The Church at large also claims a power of publicly inflicting the discipline of flagellation. Instances of Kings and Princes who have submitted to it.

AS it was the constant practice of Priests and Confessors, to prescribe flagellation as a part of the satisfaction that was owing for committed sins, the opinion became at last to be established, that, receiving this kind of correction, was not only an useful, but even an indispensable act of submission: without it penitence was thought to be a body without a soul; nor could there be any such thing as true repentance. Hence the Church itself at large, became also in time to claim a power of imposing castigations of the kind we mention, upon naked sinners; and a flagellation publicly submitted to, has been made one of the essential ceremonies to be gone through, for obtaining the inestimable advantage of the repeal of a sentence of excommunication: the Roman Ritual expressly mentioning and requiring this test of the culprit’s contrition.

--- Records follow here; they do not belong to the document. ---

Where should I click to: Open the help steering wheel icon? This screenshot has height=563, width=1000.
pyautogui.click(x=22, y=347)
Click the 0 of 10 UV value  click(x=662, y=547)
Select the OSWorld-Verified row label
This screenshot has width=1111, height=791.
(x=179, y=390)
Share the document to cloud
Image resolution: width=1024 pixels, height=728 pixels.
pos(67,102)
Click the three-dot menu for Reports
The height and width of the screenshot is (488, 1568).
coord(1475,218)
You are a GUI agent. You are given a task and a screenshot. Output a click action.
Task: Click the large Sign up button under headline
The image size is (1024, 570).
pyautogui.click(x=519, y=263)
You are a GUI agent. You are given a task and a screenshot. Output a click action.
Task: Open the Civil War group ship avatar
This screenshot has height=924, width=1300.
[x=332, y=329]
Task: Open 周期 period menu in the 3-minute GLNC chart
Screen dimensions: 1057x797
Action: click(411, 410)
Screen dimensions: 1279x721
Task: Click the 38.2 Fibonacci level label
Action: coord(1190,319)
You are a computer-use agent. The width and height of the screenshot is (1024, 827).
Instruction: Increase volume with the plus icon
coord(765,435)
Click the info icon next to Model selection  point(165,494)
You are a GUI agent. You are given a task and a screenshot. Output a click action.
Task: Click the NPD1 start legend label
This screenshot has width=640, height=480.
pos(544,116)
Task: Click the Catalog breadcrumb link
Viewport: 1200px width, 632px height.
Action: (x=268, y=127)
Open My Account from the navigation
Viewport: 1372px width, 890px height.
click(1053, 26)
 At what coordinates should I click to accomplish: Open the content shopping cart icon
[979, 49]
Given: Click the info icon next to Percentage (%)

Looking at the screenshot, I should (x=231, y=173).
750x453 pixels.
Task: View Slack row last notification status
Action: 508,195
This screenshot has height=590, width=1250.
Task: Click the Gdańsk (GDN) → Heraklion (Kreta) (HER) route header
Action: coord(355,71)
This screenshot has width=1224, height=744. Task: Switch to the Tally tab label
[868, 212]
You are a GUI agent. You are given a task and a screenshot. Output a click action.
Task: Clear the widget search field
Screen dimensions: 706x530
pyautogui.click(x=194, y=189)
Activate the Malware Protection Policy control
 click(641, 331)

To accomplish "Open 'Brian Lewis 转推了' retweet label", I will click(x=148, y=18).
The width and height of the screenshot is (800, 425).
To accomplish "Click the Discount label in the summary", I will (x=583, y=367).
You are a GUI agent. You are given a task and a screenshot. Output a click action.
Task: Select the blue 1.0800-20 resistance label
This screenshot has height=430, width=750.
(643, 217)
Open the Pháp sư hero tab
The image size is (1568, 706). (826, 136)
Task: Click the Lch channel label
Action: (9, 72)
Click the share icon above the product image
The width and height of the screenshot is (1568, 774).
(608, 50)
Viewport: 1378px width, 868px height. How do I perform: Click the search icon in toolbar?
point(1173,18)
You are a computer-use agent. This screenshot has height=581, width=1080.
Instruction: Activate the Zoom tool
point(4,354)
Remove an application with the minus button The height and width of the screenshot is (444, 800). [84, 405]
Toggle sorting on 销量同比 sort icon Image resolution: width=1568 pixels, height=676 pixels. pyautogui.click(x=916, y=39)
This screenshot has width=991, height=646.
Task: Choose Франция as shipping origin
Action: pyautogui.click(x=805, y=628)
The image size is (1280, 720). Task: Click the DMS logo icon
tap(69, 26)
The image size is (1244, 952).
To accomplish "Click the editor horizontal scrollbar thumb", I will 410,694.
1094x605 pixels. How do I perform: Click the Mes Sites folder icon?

These flagellatory claims and practices of the Western Christian Church, are, we may observe, one of the objections made against it by the Greek, or Eastern, Christians, as the learned M. Cotelier, a Doctor of the Sorbonne, observes in his Monuments of the Greek Church: ‘When they absolve a person from his excommunication (they say) he is stripped down to the waist, and they lash him with a scourge on that part which is bare, and then absolve him, as being forgiven his sin[95].’

Among the different instances of disciplines publicly inflicted by the Church, upon independent Princes, we may mention that which was imposed upon Giles, Count of the Venaissin County, near Avignon. This Count having caused the Curate of a certain Parish to be buried alive, who had refused to bury the body of a poor Man, till the usual fees were paid, drew upon himself the wrath of the Pope, who fulminated against him a sentence of excommunication. And in order to procure the repeal of it, he found it necessary to submit to a flagellation, which was inflicted upon him before the gate of the Cathedral Church of Avignon.

But no fact can be mentioned more striking, and more capable of having gratified the pride of the Clergy, at the time, than that of Henry II. King of England. This Prince having, by a few hasty angry words he uttered on a certain occasion, been the cause of the assassination of Thomas Becket, Archbishop of Canterbury, expressed afterwards the greatest sorrow for his imprudence: but neither the Priests nor the Nation would take his word on that account: they only gave credit to the reality of his repentance, when he had submitted to the all-purifying trial of a flagellation; and in order the more completely to remove all doubts in that respect, he went through it publicly. The following is the account which Matthew Paris, a Writer who lived about those times, has given of the transaction. ‘But as the slaughterers of this glorious Martyr had taken an opportunity to slay him from a few words the King had uttered rather imprudently, the King asked absolution from the Bishops who were present at the ceremony, and subjecting his bare skin to the discipline of rods, received four or five stripes from every one of the religious persons, a multitude of whom had assembled[96].’